**Instructions for the task**
Lay out every line of the entries below as a Markdown table with the columns "Row" and "Line," skipping blank lines and the pictures.

**Element and text position data**
========================================
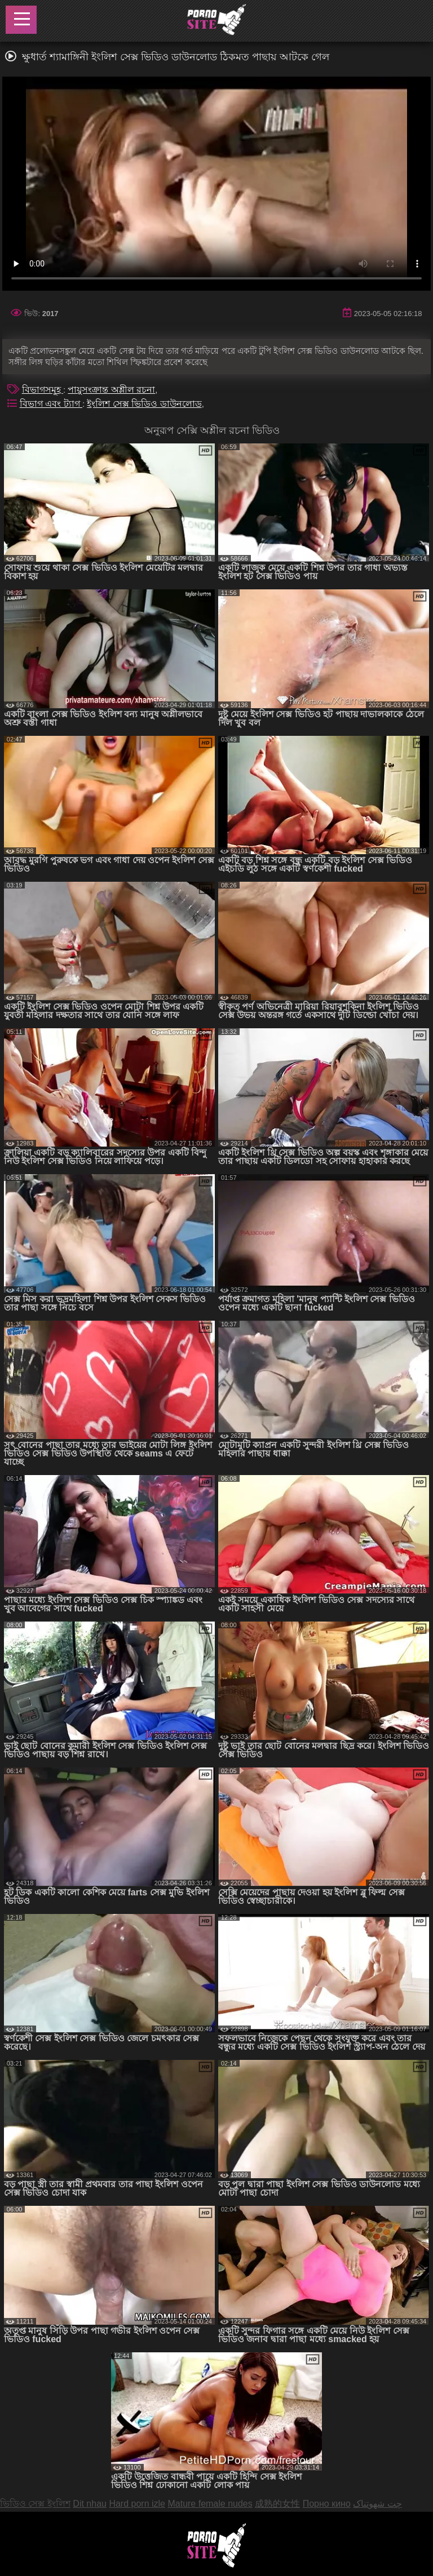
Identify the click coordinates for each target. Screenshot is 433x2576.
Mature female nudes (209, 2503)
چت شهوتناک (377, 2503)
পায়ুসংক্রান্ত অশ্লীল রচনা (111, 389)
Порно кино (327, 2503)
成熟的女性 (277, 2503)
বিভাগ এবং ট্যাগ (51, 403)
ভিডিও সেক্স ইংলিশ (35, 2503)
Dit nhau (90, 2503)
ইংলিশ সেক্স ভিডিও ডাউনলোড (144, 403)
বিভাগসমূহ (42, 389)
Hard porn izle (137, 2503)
========================================
**Result for this task**
| Row | Line |
|---|---|
| 1 | Identify the click coordinates for each target. Screenshot is 433x2576. |
| 2 | Mature female nudes (209, 2503) |
| 3 | چت شهوتناک (377, 2503) |
| 4 | পায়ুসংক্রান্ত অশ্লীল রচনা (111, 389) |
| 5 | Порно кино (327, 2503) |
| 6 | 成熟的女性 (277, 2503) |
| 7 | বিভাগ এবং ট্যাগ (51, 403) |
| 8 | ভিডিও সেক্স ইংলিশ (35, 2503) |
| 9 | Dit nhau (90, 2503) |
| 10 | ইংলিশ সেক্স ভিডিও ডাউনলোড (144, 403) |
| 11 | বিভাগসমূহ (42, 389) |
| 12 | Hard porn izle (137, 2503) |